Die Ursache dieses permanenten Aufschreis ist klar. Zuerst und zunächst ist jeder ein Opfer, so will es die Marx`sche Theorie der Viktimisierung. Und nur das Kollektiv kann den Opfern helfen, nie der Einzelne sich selbst. Daher sind das Kollektiv, die staatliche Fürsorge und die Umverteilung das Desiderat allen linksideologischen Denkens. Der Einzelne und der Bürger im traditionellen Sinn kommen in dieser Gedankenwelt nur mehr als misstrauisch beäugte Denkfigur vor, die man sich als Sündenbock neben den ohnehin bösen Unternehme(r)n bereithält, um im Bedarfsfalle seine Empörung ebendort abladen zu können.

Unverzichtbar, ja notwendig ist unter dieser Prämisse die Abgabe von Verantwortung an den Staat bei gleichzeitiger Reduktion von Pflichten des Einzelnen.

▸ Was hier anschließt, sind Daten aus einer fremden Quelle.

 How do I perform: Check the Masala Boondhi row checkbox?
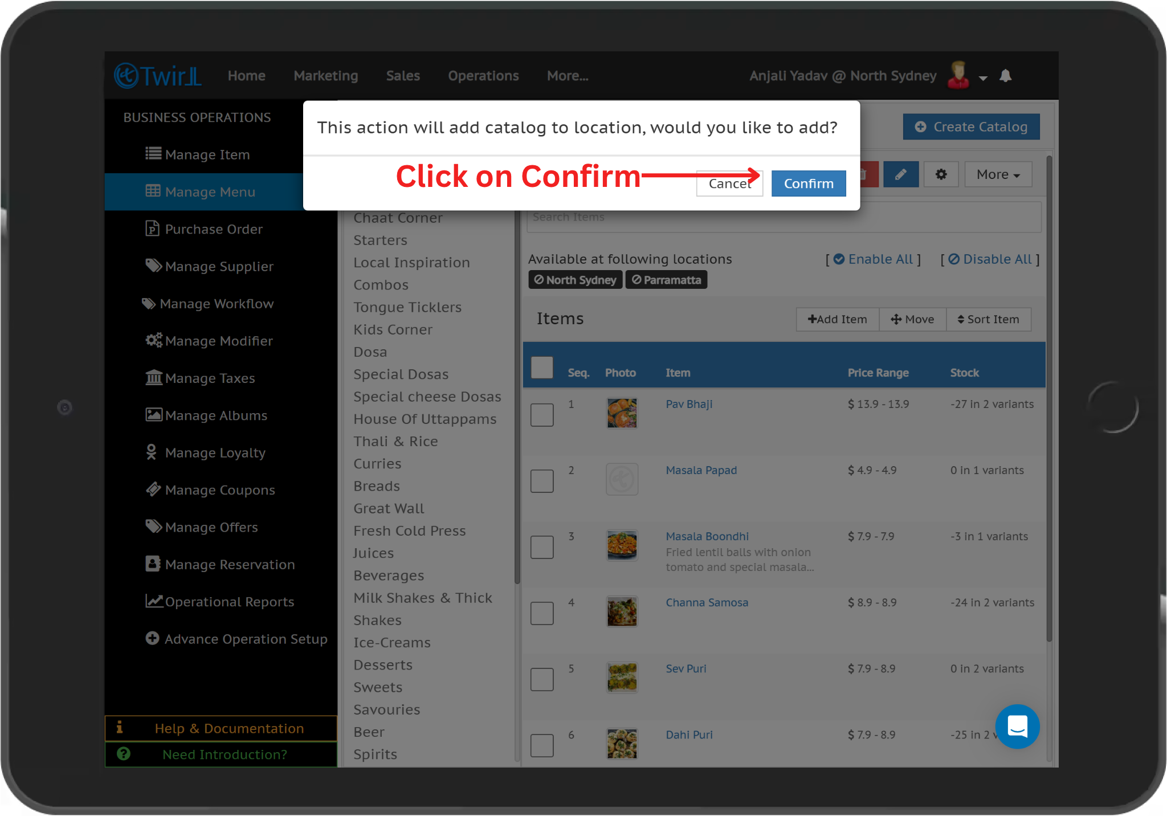[x=542, y=547]
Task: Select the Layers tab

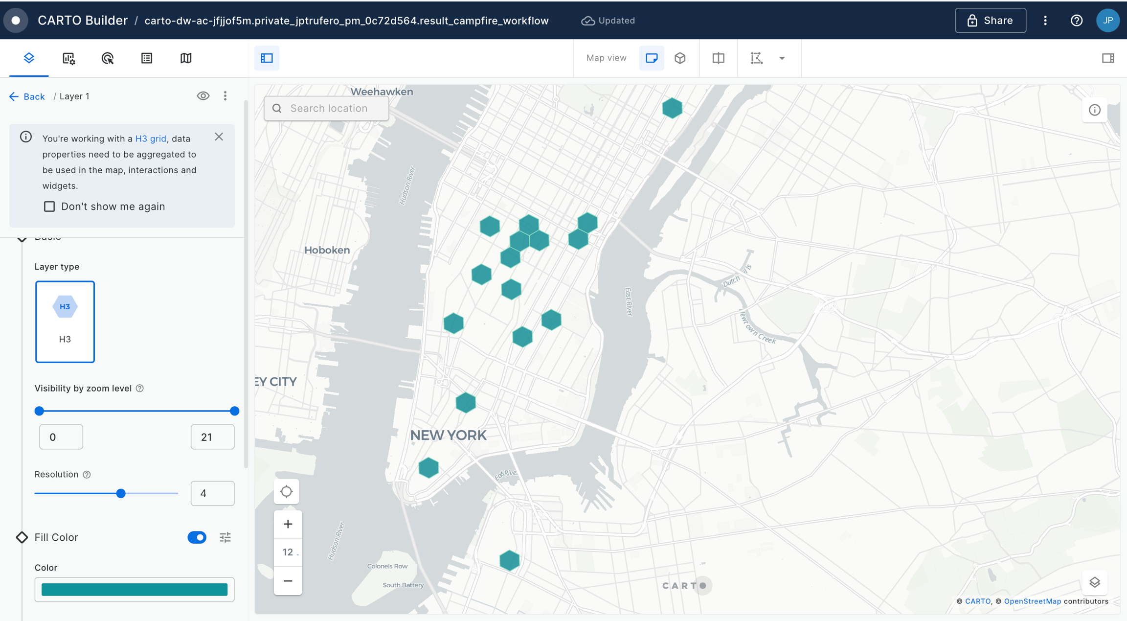Action: pyautogui.click(x=29, y=58)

Dafür gibt es im Gegenzug eine Vermehrung aller Rechtsansprüche für jeden und den Willen zur Gleichheit von allem und jedem.

Trotzdem oder vielmehr gerade deswegen stellen die Werte und Leistungen des Bürgertums nach wie vor jene Essenzen dar, die für den Bestand des Staates und die Entwicklung der Gesellschaft die Grundlage bilden – auch wenn das Bürgerliche derzeit nur als Phantom existiert.

Ohne Leistungswillen des Einzelnen, ohne persönliche Ziele, ohne Eigenverantwortung und Unternehmungsgeist lassen sich in keiner Sozietät der Welt nachhaltige Erfolge erzielen. Wenn nicht eine Mindestanzahl an Bürgern Leistungsbereitschaft und Zielstrebigkeit besitzt, so ist die Gesellschaft als Ganzes zur Degeneration verdammt. Höchste Zeit also, dem Wesen des Bürgerlichen wieder jene Wertschätzung entgegenzubringen, die es verdient.